Une enquête complexe et des zones d'ombre persistantes
Le New York Times a rassemblé un ensemble d'éléments qui pointent vers une piste probable, tout en laissant subsister de nombreuses incertitudes. Selon le journal américain, l'analyse d'images satellites récemment publiées, de vidéos géolocalisées et de messages diffusés sur les réseaux sociaux indique que l'école aurait été gravement endommagée par une frappe de précision. Cette attaque serait intervenue simultanément à des frappes visant une base navale voisine, gérée par le Corps des gardiens de la révolution islamique, à proximité du détroit d'Ormuz, une zone stratégique du Golfe.
Les déclarations officielles américaines évoquent des frappes ciblant des installations navales dans cette région. Interrogée sur une éventuelle responsabilité américaine dans la destruction de l'école, la porte-parole de la Maison-Blanche, Karoline Leavitt, a répondu : "Pas à notre connaissance", précisant que le département de la Défense avait ouvert une enquête. De leur côté, les autorités israéliennes affirment n'avoir été informées d'aucune opération militaire menée dans ce secteur au moment des faits.
Des conditions d'enquête difficiles et un bilan humain lourd
La difficulté à établir avec certitude la chaîne des responsabilités tient également aux conditions d'enquête, comme le rappelle le New York Times. Aucun fragment d'arme n'a été rendu public et l'accès des journalistes étrangers au site reste impossible. Le bilan humain exact n'a pas non plus été confirmé de manière indépendante. Cependant, les autorités sanitaires iraniennes et les médias d'État évoquent au moins 175 morts, parmi lesquels un grand nombre d'enfants scolarisés à l'école primaire Shajarah Tayyebeh.
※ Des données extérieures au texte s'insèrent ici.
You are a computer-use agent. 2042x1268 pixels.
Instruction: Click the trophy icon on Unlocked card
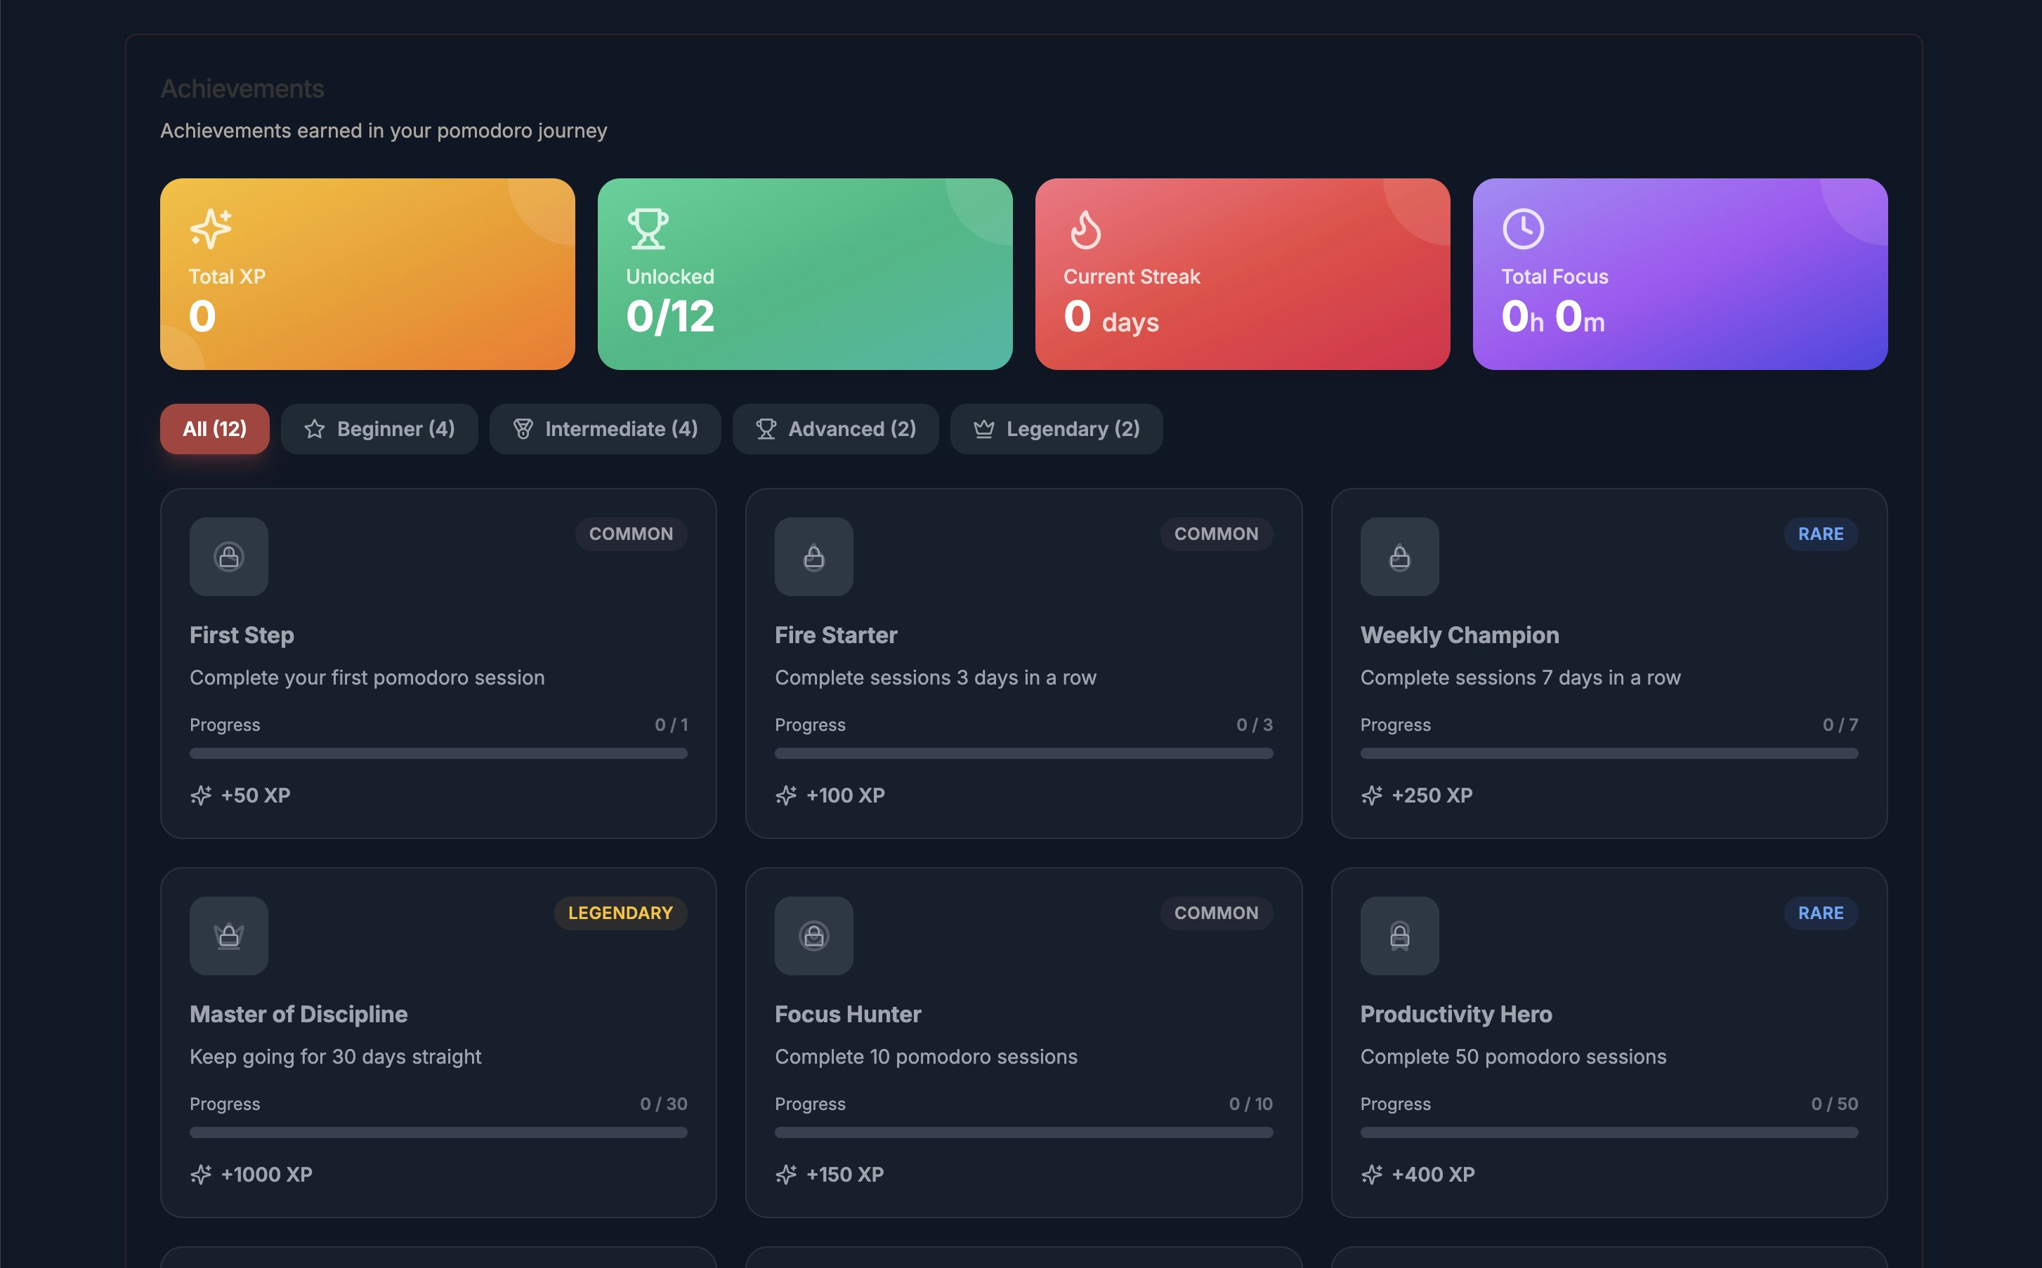pos(647,229)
L'attaque a eu lieu le samedi 28 février au matin, jour de reprise de la semaine de travail en Iran. Les enfants et les enseignants étaient donc en classe lorsque les frappes ont été signalées. Les premiers signalements sont apparus sur les réseaux sociaux vers 11h30, heure locale. L'analyse croisée de photos et de vidéos publiées par des témoins dans l'heure qui a suivi confirme que l'école a été touchée en même temps que la base militaire voisine. Une vidéo authentifiée par des experts en géolocalisation montre d'épais panaches de fumée s'élever simultanément des deux sites.
Une frappe de grande précision et des scènes de désolation
Des images diffusées par des organisations de défense des droits humains et par les médias iraniens montrent des équipes de secours fouillant les décombres à mains nues, à la recherche de survivants. D'autres séquences révèlent des habitants et des proches rassemblés autour de l'école détruite, certains criant ou pleurant à l'extérieur du bâtiment partiellement effondré.
Les analyses du New York Times suggèrent que la frappe aurait été d'une grande précision, compte tenu de la nature des dégâts observés. Des vidéos montrent également d'importants dommages au sein de la base des Gardiens de la révolution, où des panneaux indiquant un commandement médical naval et l'insigne du corps militaire iranien étaient visibles à l'entrée du complexe. D'épaisses volutes de fumée noire s'élevaient des bâtiments militaires visés.
Dans un cimetière de Minab, des ouvriers ont creusé près de 100 tombes avant les funérailles des victimes, témoignant de l'ampleur du bilan humain redouté par les autorités locales. Cette attaque ravive les tensions dans la région, alors que la responsabilité exacte des frappes demeure officiellement non établie et que les enquêtes militaires et diplomatiques se poursuivent activement.